▶ _JOB_: Please write out the listing, starting with the line that contains "Task: Click the Save floppy disk icon" and going on through the line that contains "pyautogui.click(x=424, y=159)".

▶ _STORED DATA_:
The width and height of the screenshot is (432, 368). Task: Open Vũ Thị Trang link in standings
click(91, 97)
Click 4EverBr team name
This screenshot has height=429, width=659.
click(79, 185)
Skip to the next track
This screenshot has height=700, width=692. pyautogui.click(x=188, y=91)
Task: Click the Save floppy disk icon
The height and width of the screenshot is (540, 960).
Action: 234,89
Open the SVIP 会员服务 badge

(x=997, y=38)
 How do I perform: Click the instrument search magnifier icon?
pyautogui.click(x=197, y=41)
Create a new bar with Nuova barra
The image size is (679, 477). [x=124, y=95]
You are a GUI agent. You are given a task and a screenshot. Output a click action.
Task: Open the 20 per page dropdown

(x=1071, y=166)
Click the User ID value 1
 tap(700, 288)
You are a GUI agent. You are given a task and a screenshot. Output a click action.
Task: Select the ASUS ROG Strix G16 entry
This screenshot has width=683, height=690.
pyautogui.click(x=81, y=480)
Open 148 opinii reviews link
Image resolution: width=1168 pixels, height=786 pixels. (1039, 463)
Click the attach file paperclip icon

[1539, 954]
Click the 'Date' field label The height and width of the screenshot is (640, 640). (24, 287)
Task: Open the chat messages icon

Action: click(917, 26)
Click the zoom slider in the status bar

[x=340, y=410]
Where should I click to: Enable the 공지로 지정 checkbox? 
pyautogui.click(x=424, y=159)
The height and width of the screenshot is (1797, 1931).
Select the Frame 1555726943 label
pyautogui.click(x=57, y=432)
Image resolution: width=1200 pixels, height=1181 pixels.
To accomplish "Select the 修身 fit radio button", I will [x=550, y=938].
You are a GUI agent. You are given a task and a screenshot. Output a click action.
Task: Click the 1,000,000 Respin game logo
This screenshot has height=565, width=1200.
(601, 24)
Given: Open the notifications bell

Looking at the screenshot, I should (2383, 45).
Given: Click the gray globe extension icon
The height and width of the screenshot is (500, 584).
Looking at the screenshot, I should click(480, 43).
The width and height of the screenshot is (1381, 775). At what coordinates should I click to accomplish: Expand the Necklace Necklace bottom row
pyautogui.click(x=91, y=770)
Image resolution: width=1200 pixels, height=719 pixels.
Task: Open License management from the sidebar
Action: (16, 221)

▶ _FULL OUTPUT_:
Task: Click the Save floppy disk icon
The height and width of the screenshot is (540, 960).
Action: 234,89
Open the SVIP 会员服务 badge

(x=997, y=38)
 How do I perform: Click the instrument search magnifier icon?
pyautogui.click(x=197, y=41)
Create a new bar with Nuova barra
The image size is (679, 477). [x=124, y=95]
You are a GUI agent. You are given a task and a screenshot. Output a click action.
Task: Open the 20 per page dropdown

(x=1071, y=166)
Click the User ID value 1
 tap(700, 288)
You are a GUI agent. You are given a task and a screenshot. Output a click action.
Task: Select the ASUS ROG Strix G16 entry
This screenshot has width=683, height=690.
pyautogui.click(x=81, y=480)
Open 148 opinii reviews link
Image resolution: width=1168 pixels, height=786 pixels. (1039, 463)
Click the attach file paperclip icon

[1539, 954]
Click the 'Date' field label The height and width of the screenshot is (640, 640). (24, 287)
Task: Open the chat messages icon

Action: click(917, 26)
Click the zoom slider in the status bar

[x=340, y=410]
Where should I click to: Enable the 공지로 지정 checkbox? 
pyautogui.click(x=424, y=159)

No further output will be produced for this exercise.